Examples of False Positives

Since the scan is picking up keywords, any variable that has strings like vm.password, this.p_word, vm.Pwd, or $scope.pass_w will be under extra scrutiny. That extra scrutiny means that anything involved in the create password, reset password, or resend password user flow for your application will likely get flagged in some capacity.

The below code is just setting the medium in which the forget reset link will be sent to the user:

vm.passwordRecovery.medium = 'email';
vm.passwordRecovery.sendEmail = 'true';

Here is an example of a route.js file getting flagged as a security threat for the password keyword:

"App.resetPassword.invalid": "/invalidPassword",

or maybe the false positive is that the keyword is assigning the password strength requirements:

vm.passwordPattern = "^[a-zA-Z0-9]+$";

Password Management: Insecure Submission

What this Means

This category means that the scan believes there is an issue with the way the authentication/account creation/password reset is being submitted. The scan believes that the submission is being done over an HTTP get request as a parameter where web servers can log them and proxies can cache them. Using a HTTP GET to send a password or other sensitive information can cause the data to be mishandled or discovered by an attacker. To send sensitive data it is recommended to use a HTTP Post.

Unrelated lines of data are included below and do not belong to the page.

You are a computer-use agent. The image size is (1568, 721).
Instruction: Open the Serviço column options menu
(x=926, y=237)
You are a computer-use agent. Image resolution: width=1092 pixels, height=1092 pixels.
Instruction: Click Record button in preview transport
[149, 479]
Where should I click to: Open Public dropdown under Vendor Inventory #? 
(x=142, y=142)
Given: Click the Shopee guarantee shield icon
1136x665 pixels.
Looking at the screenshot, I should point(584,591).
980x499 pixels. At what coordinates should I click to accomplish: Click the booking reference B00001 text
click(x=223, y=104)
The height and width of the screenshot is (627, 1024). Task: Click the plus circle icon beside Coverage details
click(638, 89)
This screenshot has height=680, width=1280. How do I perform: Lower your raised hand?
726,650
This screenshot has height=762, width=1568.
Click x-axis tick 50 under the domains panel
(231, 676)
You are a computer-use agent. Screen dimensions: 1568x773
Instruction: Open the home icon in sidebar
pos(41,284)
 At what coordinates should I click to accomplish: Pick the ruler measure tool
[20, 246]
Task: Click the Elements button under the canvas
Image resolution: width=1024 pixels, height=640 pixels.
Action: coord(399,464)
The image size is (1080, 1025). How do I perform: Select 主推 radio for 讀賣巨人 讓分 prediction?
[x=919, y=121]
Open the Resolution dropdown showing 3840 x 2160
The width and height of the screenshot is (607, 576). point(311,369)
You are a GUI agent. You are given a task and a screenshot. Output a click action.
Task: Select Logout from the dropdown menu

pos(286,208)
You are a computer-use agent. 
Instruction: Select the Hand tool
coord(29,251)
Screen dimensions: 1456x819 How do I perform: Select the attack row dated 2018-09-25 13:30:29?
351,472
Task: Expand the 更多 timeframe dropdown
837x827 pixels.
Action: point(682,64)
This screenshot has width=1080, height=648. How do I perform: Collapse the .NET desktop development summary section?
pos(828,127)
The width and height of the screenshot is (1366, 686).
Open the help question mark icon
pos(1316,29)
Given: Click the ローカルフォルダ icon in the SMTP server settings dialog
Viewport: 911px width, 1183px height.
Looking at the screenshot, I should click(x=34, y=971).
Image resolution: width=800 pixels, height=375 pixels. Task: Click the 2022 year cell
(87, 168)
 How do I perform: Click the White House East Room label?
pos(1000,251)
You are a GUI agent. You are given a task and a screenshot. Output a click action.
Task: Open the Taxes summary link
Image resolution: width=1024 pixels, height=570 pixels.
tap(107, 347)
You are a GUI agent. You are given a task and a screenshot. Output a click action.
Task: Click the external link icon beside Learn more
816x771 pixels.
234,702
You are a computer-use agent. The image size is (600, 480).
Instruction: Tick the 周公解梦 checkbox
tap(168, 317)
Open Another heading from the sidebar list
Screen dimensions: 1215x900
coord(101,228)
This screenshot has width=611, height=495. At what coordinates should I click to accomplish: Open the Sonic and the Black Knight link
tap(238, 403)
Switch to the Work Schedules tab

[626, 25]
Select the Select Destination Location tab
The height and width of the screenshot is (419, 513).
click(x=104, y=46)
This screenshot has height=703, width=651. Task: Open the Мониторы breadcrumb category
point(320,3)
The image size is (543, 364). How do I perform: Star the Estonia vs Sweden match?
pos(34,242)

Examples of False Positives

In the below example the controller ID "CurrentPassword" for the input had gotten flagged as an insecure submission. But since this is just adding an ID for the html to be referenced in the controller and there is not a GET request being used with this password submission, it is a false positive.

 <input id="CurrentPassword"
        name="passwordConfirm"              
        type="password"
        maxlength="32"
        data-ng-pattern="Pattern"
        required
        ng-blur="selected = false" />

While there are lots of ways that the Password Management category of a static scan could be a false positive, double & triple checking to ensure there isn't a security threat is always recommended. Especially when it comes to passwords because that can lead to additional security leaks.